Nomogram for survival analysis in the presence of competing risks
Big-data Clinical Trial Column

Nomogram for survival analysis in the presence of competing risks

Zhongheng Zhang1, Ronald B. Geskus2,3, Michael W. Kattan4, Haoyang Zhang5, Tongyu Liu6

1Department of Emergency Medicine, Sir Run-Run Shaw Hospital, Zhejiang University School of Medicine, Hangzhou 310016, China;2Wellcome Trust Major Overseas Programme, Oxford University Clinical Research Unit, Ho Chi Minh city, Vietnam;3Nuffield Department of Clinical Medicine, Centre for Tropical Medicine and Global Health, University of Oxford, Oxford, UK;4Department of Quantitative Health Sciences, Cleveland Clinic Foundation, Cleveland, Ohio, USA;5Division of Biostatistics, JC School of Public Health and Primary Care, The Chinese University of Hong Kong, Shatin, Hong Kong, China;6Department of Gynecological Oncology, Fujian Cancer Hospital & Fujian Medical University Cancer Hospital, Fuzhou 350000, China

Correspondence to: Zhongheng Zhang. Department of Emergency Medicine, Sir Run-Run Shaw Hospital, Zhejiang University School of Medicine, No. 3, East Qingchun Road, Hangzhou 310016, China. Email: zh_zhang1984@zju.edu.cn.

Abstract: Clinical research usually involves time-to-event survival analysis, in which the presence of a competing event is prevalent. It is acceptable to use the conventional Cox proportional hazard regression to model cause-specific hazard. However, this cause-specific hazard cannot directly translate to the cumulative incidence function, and the latter is usually clinically relevant. The subdistribution hazard regression directly quantifies the impact of covariates on the cumulative incidence. When estimating the subdistribution hazard, subjects experiencing competing event continue to contribute to the risk set, and censoring weights are assigned to them after the competing event time. The weights are the conditional probability that a subject remains uncensored, and can be modelled to depend on the covariates of a subject. The first option to perform regression on the subdistribution hazard was the crr() function in the cmprsk package. However, it is not straightforward to draw a nomogram, which is a user-friendly tool for risk prediction, with the crr() function. To overcome this problem, we show an alternative method to use a nomogram function based on result of subdistribution hazard modeling.

DATASET ENTRIES -
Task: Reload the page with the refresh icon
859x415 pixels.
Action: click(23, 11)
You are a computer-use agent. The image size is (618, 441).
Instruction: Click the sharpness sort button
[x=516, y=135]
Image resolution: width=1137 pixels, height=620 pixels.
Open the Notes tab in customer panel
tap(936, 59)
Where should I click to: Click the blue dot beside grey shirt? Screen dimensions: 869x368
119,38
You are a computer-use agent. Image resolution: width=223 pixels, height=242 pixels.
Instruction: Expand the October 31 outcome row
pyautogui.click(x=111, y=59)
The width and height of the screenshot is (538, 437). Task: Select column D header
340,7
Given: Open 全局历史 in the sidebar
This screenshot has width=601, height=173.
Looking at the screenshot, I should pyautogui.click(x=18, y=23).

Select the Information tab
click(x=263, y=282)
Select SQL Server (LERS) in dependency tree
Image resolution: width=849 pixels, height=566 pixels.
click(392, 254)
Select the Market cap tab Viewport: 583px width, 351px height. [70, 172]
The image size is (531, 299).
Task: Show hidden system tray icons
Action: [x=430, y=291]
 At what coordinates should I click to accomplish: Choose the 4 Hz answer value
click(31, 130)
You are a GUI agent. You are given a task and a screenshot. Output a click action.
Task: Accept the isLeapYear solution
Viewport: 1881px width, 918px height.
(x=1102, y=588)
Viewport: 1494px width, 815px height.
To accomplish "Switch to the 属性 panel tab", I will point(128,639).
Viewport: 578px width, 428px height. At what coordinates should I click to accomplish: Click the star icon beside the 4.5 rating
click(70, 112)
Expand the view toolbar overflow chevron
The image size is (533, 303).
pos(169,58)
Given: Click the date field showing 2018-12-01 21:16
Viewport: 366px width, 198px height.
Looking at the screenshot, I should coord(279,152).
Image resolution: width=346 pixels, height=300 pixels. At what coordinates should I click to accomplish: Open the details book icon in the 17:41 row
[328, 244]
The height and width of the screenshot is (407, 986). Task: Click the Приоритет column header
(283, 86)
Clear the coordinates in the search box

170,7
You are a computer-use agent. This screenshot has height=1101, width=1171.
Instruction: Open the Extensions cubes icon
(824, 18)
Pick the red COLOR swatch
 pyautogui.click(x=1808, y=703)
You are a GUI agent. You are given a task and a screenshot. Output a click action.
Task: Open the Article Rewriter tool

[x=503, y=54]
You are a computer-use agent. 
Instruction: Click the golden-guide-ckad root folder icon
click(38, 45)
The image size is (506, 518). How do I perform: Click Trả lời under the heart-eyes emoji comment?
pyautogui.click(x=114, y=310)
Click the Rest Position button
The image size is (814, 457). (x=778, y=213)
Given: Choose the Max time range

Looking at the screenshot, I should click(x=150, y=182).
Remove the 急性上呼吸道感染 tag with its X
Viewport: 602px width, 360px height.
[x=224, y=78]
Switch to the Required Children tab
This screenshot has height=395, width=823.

PROBLEM 1 - In the text on nomograms for competing risks, which function from the cmprsk package was the first option for performing regression on the subdistribution hazard?
PROBLEM 2 - Reproduce the text on nomograms for competing risks starting at "Correspondence to: Zhongheng" and ending at "China. Email: zh_zhang1984@zju.edu.cn.".
PROBLEM 3 - Proceed with the text on nomograms for competing risks from the point where it stops.

EXPECTED ANSWER 1 - The crr() function.

EXPECTED ANSWER 2 -
Correspondence to: Zhongheng Zhang. Department of Emergency Medicine, Sir Run-Run Shaw Hospital, Zhejiang University School of Medicine, No. 3, East Qingchun Road, Hangzhou 310016, China. Email: zh_zhang1984@zju.edu.cn.

EXPECTED ANSWER 3 -
Keywords: Nomogram; survival analysis; competing risks; subdistribution


Submitted Jun 28, 2017. Accepted for publication Jul 12, 2017.

doi: 10.21037/atm.2017.07.27


Introduction

Clinical research usually involves time-to-event survival analysis. It is common in clinical medicine that a cohort of patients under observation can have one of multiple mutually exclusive types of outcome. For patients with sarcoma, they may die from sarcoma-related death, or non-sarcoma death. These two outcomes are mutually exclusive because a patient can never experience both of the events. In epidemiology, this phenomenon has been extensively studied under the term competing risks analysis. The occurrence of the competing even precludes the occurrence of the event of interest; it is censored. When the censoring event is independent to the distribution of the event of interest, it can be considered as non-informative censoring. This assumption cannot be tested empirically. Then the standard methods of survival analysis still apply. However, a competing risks is usually associated with the future risk of the event of interest: the competing event is usually not independent (1). The traditional Cox proportional hazard model can still be applied directly to the competing-risks situation, which results in the fitting of a cause-specific hazards model. Although the coefficients estimated from such a model can reflect the effect of a covariate on the cause-specific hazard, it will not necessarily reflect the effect on cumulative incidence. The later quantity is often more clinically relevant. In this context, Fine et al. developed a regression model on the subdistribution hazard that provides a one-to-one correspondence between parameter estimates and cumulative incidence (2). The subdistribution hazard ratio estimated from the Fine and Gray model has no direct clinical interpretation for subject matter audience, but it reflects the impact of covariate on cumulative incidence.

The crr() function provided in the cmprsk package was the first tool to perform regression analysis on the subdistribution hazard (3). However, the object returned by crr() cannot be passed directly to the nomogram() function in the rms package to draw a nomogram for survival analysis in the presence of competing risks. While investigators are interested in using nomogram to show cumulative incidence of a specific cause (4), there is no package for this purpose. This tutorial aims to provide a step-by-step approach to create a competing-risk nomogram. The dataset is reshaped to long format (5). Each subject experiencing competing event is expanded to several rows in the long format, and he or she continues to contribute to the risk set after the time when the competing event occurs.


Working example

Due to the complexity of the structure of the survival data with competing risks, a special R package has been developed for simulation of such a dataset (6). We will employ crisk.sim() function in the survsim package for this purpose. Readers not interested in how to generate such a dataset can skip this section.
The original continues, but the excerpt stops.